#### [Brief]
The line holding "How do I perform: Click the Duration" and every line after it through the end of the entries below: retype these exactly and nothing more.

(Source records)
+ + + + +
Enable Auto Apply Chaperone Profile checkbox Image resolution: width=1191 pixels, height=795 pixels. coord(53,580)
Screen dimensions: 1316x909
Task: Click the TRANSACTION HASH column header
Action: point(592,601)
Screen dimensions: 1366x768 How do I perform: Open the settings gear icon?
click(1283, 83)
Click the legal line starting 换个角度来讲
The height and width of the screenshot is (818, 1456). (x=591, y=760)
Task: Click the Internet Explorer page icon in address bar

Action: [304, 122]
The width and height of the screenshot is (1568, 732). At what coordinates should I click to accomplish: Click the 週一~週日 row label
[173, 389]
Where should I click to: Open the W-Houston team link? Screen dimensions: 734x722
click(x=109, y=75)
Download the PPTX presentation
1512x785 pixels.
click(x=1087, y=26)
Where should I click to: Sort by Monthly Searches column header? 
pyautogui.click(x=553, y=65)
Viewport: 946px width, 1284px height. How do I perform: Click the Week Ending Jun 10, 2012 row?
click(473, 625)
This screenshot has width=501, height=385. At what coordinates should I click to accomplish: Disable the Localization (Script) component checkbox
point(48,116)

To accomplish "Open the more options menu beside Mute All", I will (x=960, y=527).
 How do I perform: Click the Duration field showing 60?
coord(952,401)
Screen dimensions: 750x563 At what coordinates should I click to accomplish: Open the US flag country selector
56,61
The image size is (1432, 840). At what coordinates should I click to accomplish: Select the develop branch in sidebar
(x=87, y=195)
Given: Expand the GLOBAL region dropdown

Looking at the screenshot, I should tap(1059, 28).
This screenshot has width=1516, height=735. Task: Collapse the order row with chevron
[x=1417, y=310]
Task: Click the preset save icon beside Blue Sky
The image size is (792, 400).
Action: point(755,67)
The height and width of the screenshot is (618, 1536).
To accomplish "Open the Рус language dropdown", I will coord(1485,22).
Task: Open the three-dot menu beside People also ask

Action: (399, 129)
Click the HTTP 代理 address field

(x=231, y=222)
+ + + + +
#### [Response box]
 How do I perform: Click the Duration field showing 60?
coord(952,401)
Screen dimensions: 750x563 At what coordinates should I click to accomplish: Open the US flag country selector
56,61
The image size is (1432, 840). At what coordinates should I click to accomplish: Select the develop branch in sidebar
(x=87, y=195)
Given: Expand the GLOBAL region dropdown

Looking at the screenshot, I should tap(1059, 28).
This screenshot has width=1516, height=735. Task: Collapse the order row with chevron
[x=1417, y=310]
Task: Click the preset save icon beside Blue Sky
The image size is (792, 400).
Action: point(755,67)
The height and width of the screenshot is (618, 1536).
To accomplish "Open the Рус language dropdown", I will coord(1485,22).
Task: Open the three-dot menu beside People also ask

Action: (399, 129)
Click the HTTP 代理 address field

(x=231, y=222)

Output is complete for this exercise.